• _Activity_:
Revise the part of the piece on the SAMHSA report that opens with the words "I may have more" and closes with "link to it.", replacing "commentary" with "remarks", and present that revised part in full.
======== Selected text ========
New SAMHSA Report Calls for End to Change Therapy for LGBT Youth

I may have more to say about this report in the coming days, hopefully with some commentary from Mark Yarhouse, but for now, I am going to link to it.
Ending Conversion Therapy: Supporting and Affirming LGBTQ Youth was released today by the Substance Abuse and Mental Health Services Administration. The report recommends the end of change therapies for minors via professional advocacy and legal strategies.
Mark Yarhouse, co-author with me of the Sexual Identity Therapy framework and professor at Regent University, was an evangelical presence on the panel of experts who produced the consensus statements.
The most controversial parts of the report, in my opinion, deal with gender identity. I think most therapists now understand that sexual orientation is durable and rarely, if ever, changes dramatically as the result of change therapy. However, the recommendations on gender identity are more controversial. Despite the use of the word consensus, I question whether there is a consensus among professionals of all ideologies about how to respond therapeutically to youth dealing with stress over gender expression.
As for the goal of ending change therapy for youth, I am a supporter. Despite years of research and effort, no safe, effective and ethical approach to sexual orientation change has emerged. The very few people who still claim effectiveness are small operations with no research of their own methods. The anecdotes of harm are convincing and the candid admissions of people like Alan Chambers that the change they claimed didn’t happen is enough to cause significant skepticism. My own professional experience researching change efforts in clients and research participants informs me that any claimed change is unlikely to be lasting or complete. The biological research, while not conclusive, supports a very early establishment of sexual desires (especially for males). The available options for attempting change are often bizarre and carry potential to create psychological problems. Thus, limiting these efforts in a free society to adults seems like a reasonable professional position.
 

Southern Baptist Seminary Leaders Reject Reparative Therapy

Let me just say that I opposed reparative therapy before it was cool to oppose it.
Yesterday, Al Mohler and others articulated their position against reparative therapy, also known as sexual orientation change efforts.
Atlantic has an article on Alan Chambers’ new book and chronicles the demise of the ex-gay movement from Alan’s point of view.
======== Source data ========
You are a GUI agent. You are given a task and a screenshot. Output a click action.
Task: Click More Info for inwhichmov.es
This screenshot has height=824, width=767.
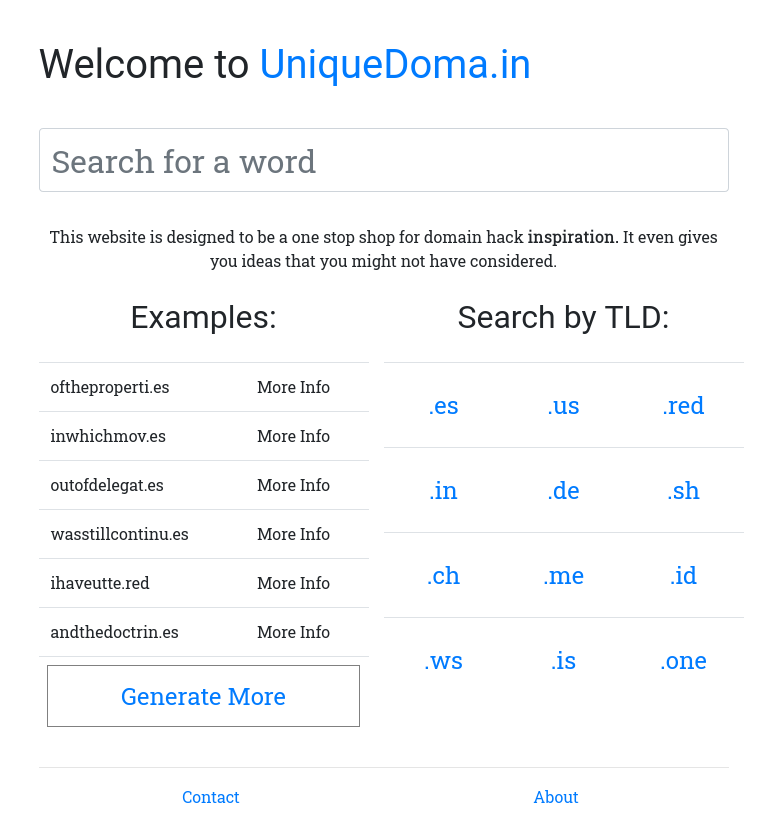click(293, 436)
========
• _Exercise result_:
I may have more to say about this report in the coming days, hopefully with some remarks from Mark Yarhouse, but for now, I am going to link to it.